NINTH AMENDMENT TO CREDIT
AGREEMENT
THIS NINTH
AMENDMENT TO CREDIT AGREEMENT (this “Agreement”) is
dated to be effective as of the 1st day of October, 2008
(“Effective Date”) by and between BANK OF AMERICA,
N.A., a national banking association, in its capacity as
administrative agent (the “Administrative Agent”) for
the “Lenders” that are parties to the “Credit
Agreement” (as defined below; terms defined in the Credit
Agreement shall have the same meanings in this Agreement) and in
its capacity as Swingline Lender and L/C Issuer; each of the
undersigned Lenders; SUNRISE SENIOR LIVING, INC., a Delaware
corporation (the “Borrower”); and each of the
undersigned Guarantors.

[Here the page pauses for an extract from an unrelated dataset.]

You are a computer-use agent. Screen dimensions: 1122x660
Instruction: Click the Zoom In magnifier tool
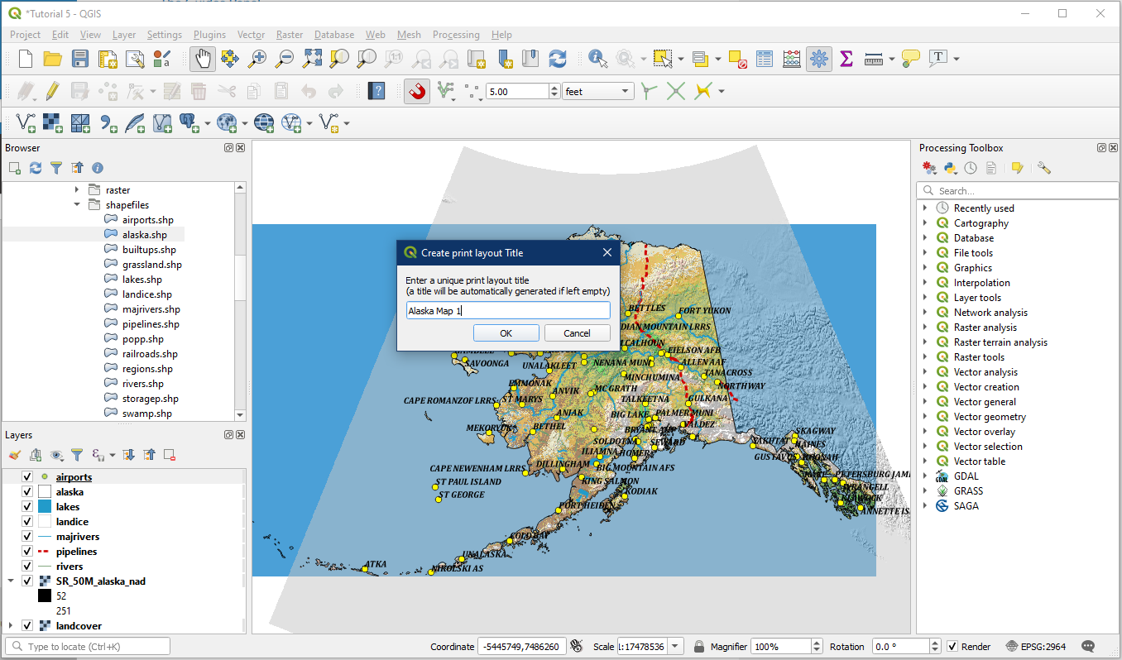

Hereafter, the Borrower and the Guarantors
are collectively referred to as the “Obligors”; and the
Administrative Agent, the Lenders, the Swingline Lender and the L/C
Issuer are collectively referred to as the “Credit
Parties.”
The Obligors are
parties with the Credit Parties to a Credit Agreement dated
December 2, 2005 as amended by the First Amendment To Credit
Agreement dated March 6, 2006, the Second Amendment To Credit
Agreement dated January 31, 2007, the Third Amendment To
Credit Agreement dated June 27, 2001, the Fourth Amendment To
Credit Agreement dated September 17, 2007, the Fifth Amendment
To Credit Agreement dated January 31, 2008, the Sixth
Amendment To Credit Agreement dated February 19, 2008, the
Seventh Amendment To Credit Agreement dated March 13, 2008,
and the Eighth Amendment To Credit Agreement dated July 23,
2008 (collectively, as amended by this Agreement, and as further
amended, modified, substituted, extended and renewed from time to
time, the “Credit Agreement”).
The Obligors have
requested the Credit Parties agree to: (a) waive the
non-compliance of the Borrower with the financial covenant set
forth in Section 7.14.(a) (Consolidated Net Worth) of the
Credit Agreement for the fiscal quarter ending September 30,
2008; and (b) make the other changes to the terms of the
Credit Agreement as are more particularly set forth
herein.
The undersigned
Credit Parties and the Obligors have entered into this Agreement to
provide for
the requested waiver and changes.
NOW, THEREFORE, in
consideration of the premises, the mutual agreements herein
contained, and other good and valuable consideration, the receipt
and sufficiency of which are hereby acknowledged, the parties
hereby agree as follows:
Section 1.
Acknowledgment Of Obligations; Reaffirmation Of Obligations
. The Obligors acknowledge that: (a) each of the Loan
Documents is the valid and binding obligation of each of the
Obligors that is a signatory thereto; (b) the Loan Documents
are enforceable in accordance with all stated terms; and
(c) the Obligors have no defenses, claims of offset, or
counterclaims against the enforcement of the Loan Documents in
accordance with all stated terms. Each Obligor hereby reaffirms and
ratifies all of its respective duties and obligations under the
Loan Documents to which it is a party.
Section 2.
Waiver . Subject to the compliance by the Obligors with
their covenants and agreements set forth in this Agreement, the
undersigned Credit Parties hereby waive the noncompliance of the
Borrower with the financial covenant set forth in
Section 7.14.(a) (Consolidated Net Worth) of the Credit
Agreement for the fiscal quarter ending September 30,
2008.
Section 3.
Amendment And Modification Of Credit Agreement . The Credit
Agreement is hereby amended and modified as of the Effective Date
as follows:
Section 3.1.
Amendment of Definition of “Applicable Rate” .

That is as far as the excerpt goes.